Page excerpt ::

The consequential effects of COVID-19 pandemic in the country and its containment restrictive measures such as closure of schools, ban on social gatherings and hospitality business destruction wrought, have culminated to a drastic reduction in demand for eggs. The disturbing situation, has left thousands of egg crates worth millions of Ghana cedis to rot at the various farms.

Prior to the outbreak of COVID-19 in March  2020, the chunk of eggs were supplied to schools, hotels, restaurants, food vendors like many noodles and fried-egg operators on the streets. However, these off-takers have justifiably cut down demand significantly, leaving farmers to their fate with the excesses. Meanwhile, there are no egg storage facilities across the production areas.

The trickle-down effect of the situation, has manifested grave economic hardship on actors like farmers, farmworkers and input suppliers. The B&FT has learnt that farmers across Dormaa have resorted to credit sales to free their stores but the buyers are however hesitant to take the supplies from the helpless poultry farmers.

Data extract ::
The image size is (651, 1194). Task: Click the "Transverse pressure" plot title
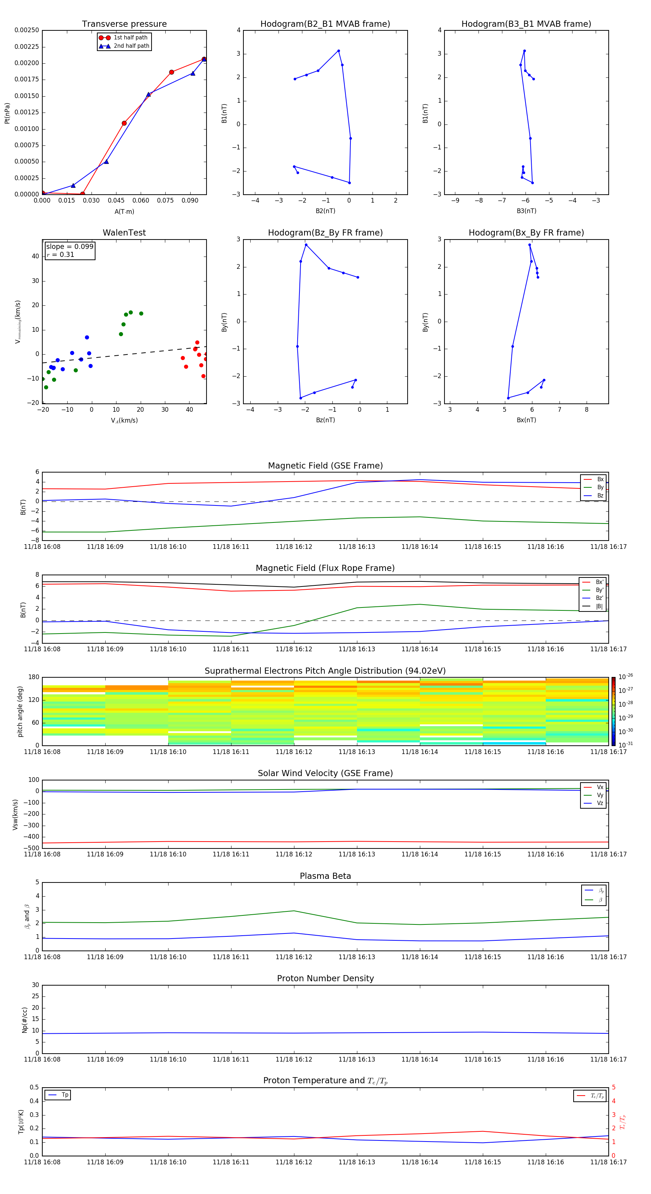(x=124, y=24)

Work instructions ::
A) Update the excerpt on falling egg demand from "The consequential effects" to "the various farms.", replacing "farms" with "poultry farms".
B) Translate this sentence from the excerpt on falling egg demand into French: "Meanwhile, there are no egg storage facilities across the production areas."
The listing plays no part in this work.

Responses for each task ::
A)
The consequential effects of COVID-19 pandemic in the country and its containment restrictive measures such as closure of schools, ban on social gatherings and hospitality business destruction wrought, have culminated to a drastic reduction in demand for eggs. The disturbing situation, has left thousands of egg crates worth millions of Ghana cedis to rot at the various poultry farms.

B) Par ailleurs, il n'existe aucune installation de stockage des œufs dans les zones de production.